----- Data for processing

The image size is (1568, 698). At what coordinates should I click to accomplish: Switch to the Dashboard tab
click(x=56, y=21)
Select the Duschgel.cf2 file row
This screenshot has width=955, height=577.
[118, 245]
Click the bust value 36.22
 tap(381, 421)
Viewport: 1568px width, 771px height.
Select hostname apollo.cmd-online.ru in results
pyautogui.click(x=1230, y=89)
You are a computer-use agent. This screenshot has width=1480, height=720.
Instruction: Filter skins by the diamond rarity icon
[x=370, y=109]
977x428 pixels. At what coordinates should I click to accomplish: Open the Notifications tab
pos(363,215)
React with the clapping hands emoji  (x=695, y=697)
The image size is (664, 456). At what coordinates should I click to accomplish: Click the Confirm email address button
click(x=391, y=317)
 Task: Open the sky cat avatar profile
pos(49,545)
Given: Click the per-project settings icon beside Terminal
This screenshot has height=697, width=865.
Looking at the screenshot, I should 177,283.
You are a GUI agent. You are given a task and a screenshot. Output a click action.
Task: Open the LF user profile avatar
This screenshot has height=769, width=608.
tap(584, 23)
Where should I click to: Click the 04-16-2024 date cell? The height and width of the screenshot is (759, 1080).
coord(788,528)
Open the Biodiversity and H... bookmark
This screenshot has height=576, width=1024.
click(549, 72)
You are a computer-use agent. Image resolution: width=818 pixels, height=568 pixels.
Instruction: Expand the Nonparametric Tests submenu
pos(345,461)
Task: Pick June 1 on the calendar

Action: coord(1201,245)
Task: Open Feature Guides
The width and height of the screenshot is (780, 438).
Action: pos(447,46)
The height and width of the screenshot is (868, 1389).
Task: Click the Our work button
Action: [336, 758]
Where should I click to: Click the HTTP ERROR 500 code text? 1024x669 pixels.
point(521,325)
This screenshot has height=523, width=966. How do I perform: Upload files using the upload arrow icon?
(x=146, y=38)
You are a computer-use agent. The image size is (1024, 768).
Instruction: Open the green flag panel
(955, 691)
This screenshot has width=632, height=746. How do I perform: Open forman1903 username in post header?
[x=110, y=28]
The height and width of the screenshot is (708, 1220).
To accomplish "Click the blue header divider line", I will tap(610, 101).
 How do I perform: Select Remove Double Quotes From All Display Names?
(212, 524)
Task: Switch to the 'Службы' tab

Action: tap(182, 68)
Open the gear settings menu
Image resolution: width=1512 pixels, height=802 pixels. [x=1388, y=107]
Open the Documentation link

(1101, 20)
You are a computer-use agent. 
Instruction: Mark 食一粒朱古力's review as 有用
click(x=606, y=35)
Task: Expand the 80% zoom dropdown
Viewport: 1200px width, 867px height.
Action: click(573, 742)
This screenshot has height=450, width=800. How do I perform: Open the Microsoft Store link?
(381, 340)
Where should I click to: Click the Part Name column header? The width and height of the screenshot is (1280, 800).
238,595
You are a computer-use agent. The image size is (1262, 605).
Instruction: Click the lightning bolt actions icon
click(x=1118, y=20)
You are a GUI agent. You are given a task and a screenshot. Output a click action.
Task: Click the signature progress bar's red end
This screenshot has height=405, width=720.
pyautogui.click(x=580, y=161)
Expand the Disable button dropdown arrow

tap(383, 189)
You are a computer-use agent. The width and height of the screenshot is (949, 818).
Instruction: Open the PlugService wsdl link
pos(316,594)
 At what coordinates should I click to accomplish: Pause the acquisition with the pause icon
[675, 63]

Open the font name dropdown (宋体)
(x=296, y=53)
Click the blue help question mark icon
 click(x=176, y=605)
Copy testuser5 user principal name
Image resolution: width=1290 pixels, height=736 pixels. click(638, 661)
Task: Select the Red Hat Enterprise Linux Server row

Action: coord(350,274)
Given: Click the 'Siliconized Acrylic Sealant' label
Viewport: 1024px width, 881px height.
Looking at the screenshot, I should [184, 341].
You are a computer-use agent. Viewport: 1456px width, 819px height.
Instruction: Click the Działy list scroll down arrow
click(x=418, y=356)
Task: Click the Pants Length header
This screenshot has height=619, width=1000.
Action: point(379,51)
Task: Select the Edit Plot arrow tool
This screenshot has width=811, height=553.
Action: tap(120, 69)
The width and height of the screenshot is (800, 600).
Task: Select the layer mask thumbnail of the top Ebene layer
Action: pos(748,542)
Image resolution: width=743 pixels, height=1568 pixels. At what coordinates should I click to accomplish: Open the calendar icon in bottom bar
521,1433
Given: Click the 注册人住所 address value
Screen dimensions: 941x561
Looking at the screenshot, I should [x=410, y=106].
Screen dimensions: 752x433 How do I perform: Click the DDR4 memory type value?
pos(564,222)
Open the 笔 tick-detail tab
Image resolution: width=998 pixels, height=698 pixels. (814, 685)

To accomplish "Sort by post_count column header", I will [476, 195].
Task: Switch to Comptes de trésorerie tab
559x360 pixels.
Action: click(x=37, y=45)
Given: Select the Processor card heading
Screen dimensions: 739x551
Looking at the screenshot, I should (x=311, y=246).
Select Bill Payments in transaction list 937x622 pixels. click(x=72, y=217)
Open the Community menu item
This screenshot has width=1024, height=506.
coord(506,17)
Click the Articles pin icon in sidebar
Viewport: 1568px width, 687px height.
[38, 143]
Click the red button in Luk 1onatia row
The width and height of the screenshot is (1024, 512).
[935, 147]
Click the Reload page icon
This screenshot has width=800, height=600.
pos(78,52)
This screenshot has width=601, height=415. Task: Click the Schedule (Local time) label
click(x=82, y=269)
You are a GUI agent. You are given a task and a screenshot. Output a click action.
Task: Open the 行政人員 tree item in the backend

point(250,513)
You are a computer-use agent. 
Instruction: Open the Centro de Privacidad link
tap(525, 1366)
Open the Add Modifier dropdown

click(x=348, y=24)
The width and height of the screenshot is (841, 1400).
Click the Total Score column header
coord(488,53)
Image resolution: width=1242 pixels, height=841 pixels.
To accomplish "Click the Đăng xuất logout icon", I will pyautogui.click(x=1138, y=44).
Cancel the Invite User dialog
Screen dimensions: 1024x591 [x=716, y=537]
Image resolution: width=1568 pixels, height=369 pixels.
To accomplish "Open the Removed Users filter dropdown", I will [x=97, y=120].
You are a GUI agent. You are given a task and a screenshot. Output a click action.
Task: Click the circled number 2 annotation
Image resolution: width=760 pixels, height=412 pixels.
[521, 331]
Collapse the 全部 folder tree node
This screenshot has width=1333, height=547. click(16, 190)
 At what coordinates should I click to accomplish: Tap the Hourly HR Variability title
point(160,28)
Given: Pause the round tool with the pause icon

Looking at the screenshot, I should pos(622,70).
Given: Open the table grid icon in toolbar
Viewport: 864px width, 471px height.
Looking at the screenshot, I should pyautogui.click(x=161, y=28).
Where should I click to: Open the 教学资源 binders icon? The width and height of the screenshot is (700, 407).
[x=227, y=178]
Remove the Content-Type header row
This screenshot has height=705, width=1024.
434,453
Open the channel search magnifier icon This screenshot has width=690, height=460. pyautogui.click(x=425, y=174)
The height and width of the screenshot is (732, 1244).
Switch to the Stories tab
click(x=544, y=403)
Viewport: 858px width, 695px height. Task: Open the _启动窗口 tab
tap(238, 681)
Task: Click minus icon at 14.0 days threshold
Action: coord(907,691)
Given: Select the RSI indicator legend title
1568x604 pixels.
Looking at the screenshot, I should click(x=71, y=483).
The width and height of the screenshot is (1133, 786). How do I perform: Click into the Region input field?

----------

All entries above are to be reproduced exactly.

The image size is (1568, 698). At what coordinates should I click to accomplish: Switch to the Dashboard tab
click(x=56, y=21)
Select the Duschgel.cf2 file row
This screenshot has width=955, height=577.
[118, 245]
Click the bust value 36.22
 tap(381, 421)
Viewport: 1568px width, 771px height.
Select hostname apollo.cmd-online.ru in results
pyautogui.click(x=1230, y=89)
You are a computer-use agent. This screenshot has width=1480, height=720.
Instruction: Filter skins by the diamond rarity icon
[x=370, y=109]
977x428 pixels. At what coordinates should I click to accomplish: Open the Notifications tab
pos(363,215)
React with the clapping hands emoji  (x=695, y=697)
The image size is (664, 456). At what coordinates should I click to accomplish: Click the Confirm email address button
click(x=391, y=317)
 Task: Open the sky cat avatar profile
pos(49,545)
Given: Click the per-project settings icon beside Terminal
This screenshot has height=697, width=865.
Looking at the screenshot, I should 177,283.
You are a GUI agent. You are given a task and a screenshot. Output a click action.
Task: Open the LF user profile avatar
This screenshot has height=769, width=608.
tap(584, 23)
Where should I click to: Click the 04-16-2024 date cell? The height and width of the screenshot is (759, 1080).
coord(788,528)
Open the Biodiversity and H... bookmark
This screenshot has height=576, width=1024.
click(549, 72)
You are a computer-use agent. Image resolution: width=818 pixels, height=568 pixels.
Instruction: Expand the Nonparametric Tests submenu
pos(345,461)
Task: Pick June 1 on the calendar

Action: coord(1201,245)
Task: Open Feature Guides
The width and height of the screenshot is (780, 438).
Action: pos(447,46)
The height and width of the screenshot is (868, 1389).
Task: Click the Our work button
Action: [336, 758]
Where should I click to: Click the HTTP ERROR 500 code text? 1024x669 pixels.
point(521,325)
This screenshot has height=523, width=966. How do I perform: Upload files using the upload arrow icon?
(x=146, y=38)
You are a computer-use agent. The image size is (1024, 768).
Instruction: Open the green flag panel
(955, 691)
This screenshot has width=632, height=746. How do I perform: Open forman1903 username in post header?
[x=110, y=28]
The height and width of the screenshot is (708, 1220).
To accomplish "Click the blue header divider line", I will tap(610, 101).
 How do I perform: Select Remove Double Quotes From All Display Names?
(212, 524)
Task: Switch to the 'Службы' tab

Action: tap(182, 68)
Open the gear settings menu
Image resolution: width=1512 pixels, height=802 pixels. [x=1388, y=107]
Open the Documentation link

(1101, 20)
You are a computer-use agent. 
Instruction: Mark 食一粒朱古力's review as 有用
click(x=606, y=35)
Task: Expand the 80% zoom dropdown
Viewport: 1200px width, 867px height.
Action: click(573, 742)
This screenshot has height=450, width=800. How do I perform: Open the Microsoft Store link?
(381, 340)
Where should I click to: Click the Part Name column header? The width and height of the screenshot is (1280, 800).
238,595
You are a computer-use agent. The image size is (1262, 605).
Instruction: Click the lightning bolt actions icon
click(x=1118, y=20)
You are a GUI agent. You are given a task and a screenshot. Output a click action.
Task: Click the signature progress bar's red end
This screenshot has height=405, width=720.
pyautogui.click(x=580, y=161)
Expand the Disable button dropdown arrow

tap(383, 189)
You are a computer-use agent. The width and height of the screenshot is (949, 818).
Instruction: Open the PlugService wsdl link
pos(316,594)
 At what coordinates should I click to accomplish: Pause the acquisition with the pause icon
[675, 63]

Open the font name dropdown (宋体)
(x=296, y=53)
Click the blue help question mark icon
 click(x=176, y=605)
Copy testuser5 user principal name
Image resolution: width=1290 pixels, height=736 pixels. click(638, 661)
Task: Select the Red Hat Enterprise Linux Server row

Action: coord(350,274)
Given: Click the 'Siliconized Acrylic Sealant' label
Viewport: 1024px width, 881px height.
Looking at the screenshot, I should [184, 341].
You are a computer-use agent. Viewport: 1456px width, 819px height.
Instruction: Click the Działy list scroll down arrow
click(x=418, y=356)
Task: Click the Pants Length header
This screenshot has height=619, width=1000.
Action: point(379,51)
Task: Select the Edit Plot arrow tool
This screenshot has width=811, height=553.
Action: tap(120, 69)
The width and height of the screenshot is (800, 600).
Task: Select the layer mask thumbnail of the top Ebene layer
Action: pos(748,542)
Image resolution: width=743 pixels, height=1568 pixels. At what coordinates should I click to accomplish: Open the calendar icon in bottom bar
521,1433
Given: Click the 注册人住所 address value
Screen dimensions: 941x561
Looking at the screenshot, I should [x=410, y=106].
Screen dimensions: 752x433 How do I perform: Click the DDR4 memory type value?
pos(564,222)
Open the 笔 tick-detail tab
Image resolution: width=998 pixels, height=698 pixels. (814, 685)

To accomplish "Sort by post_count column header", I will [476, 195].
Task: Switch to Comptes de trésorerie tab
559x360 pixels.
Action: click(x=37, y=45)
Given: Select the Processor card heading
Screen dimensions: 739x551
Looking at the screenshot, I should (x=311, y=246).
Select Bill Payments in transaction list 937x622 pixels. click(x=72, y=217)
Open the Community menu item
This screenshot has width=1024, height=506.
coord(506,17)
Click the Articles pin icon in sidebar
Viewport: 1568px width, 687px height.
[38, 143]
Click the red button in Luk 1onatia row
The width and height of the screenshot is (1024, 512).
[935, 147]
Click the Reload page icon
This screenshot has width=800, height=600.
pos(78,52)
This screenshot has width=601, height=415. Task: Click the Schedule (Local time) label
click(x=82, y=269)
You are a GUI agent. You are given a task and a screenshot. Output a click action.
Task: Open the 行政人員 tree item in the backend

point(250,513)
You are a computer-use agent. 
Instruction: Open the Centro de Privacidad link
tap(525, 1366)
Open the Add Modifier dropdown

click(x=348, y=24)
The width and height of the screenshot is (841, 1400).
Click the Total Score column header
coord(488,53)
Image resolution: width=1242 pixels, height=841 pixels.
To accomplish "Click the Đăng xuất logout icon", I will pyautogui.click(x=1138, y=44).
Cancel the Invite User dialog
Screen dimensions: 1024x591 [x=716, y=537]
Image resolution: width=1568 pixels, height=369 pixels.
To accomplish "Open the Removed Users filter dropdown", I will [x=97, y=120].
You are a GUI agent. You are given a task and a screenshot. Output a click action.
Task: Click the circled number 2 annotation
Image resolution: width=760 pixels, height=412 pixels.
[521, 331]
Collapse the 全部 folder tree node
This screenshot has width=1333, height=547. click(16, 190)
 At what coordinates should I click to accomplish: Tap the Hourly HR Variability title
point(160,28)
Given: Pause the round tool with the pause icon

Looking at the screenshot, I should pos(622,70).
Given: Open the table grid icon in toolbar
Viewport: 864px width, 471px height.
Looking at the screenshot, I should pyautogui.click(x=161, y=28).
Where should I click to: Open the 教学资源 binders icon? The width and height of the screenshot is (700, 407).
[x=227, y=178]
Remove the Content-Type header row
This screenshot has height=705, width=1024.
434,453
Open the channel search magnifier icon This screenshot has width=690, height=460. pyautogui.click(x=425, y=174)
The height and width of the screenshot is (732, 1244).
Switch to the Stories tab
click(x=544, y=403)
Viewport: 858px width, 695px height. Task: Open the _启动窗口 tab
tap(238, 681)
Task: Click minus icon at 14.0 days threshold
Action: coord(907,691)
Given: Select the RSI indicator legend title
1568x604 pixels.
Looking at the screenshot, I should click(x=71, y=483).
The width and height of the screenshot is (1133, 786). How do I perform: Click into the Region input field?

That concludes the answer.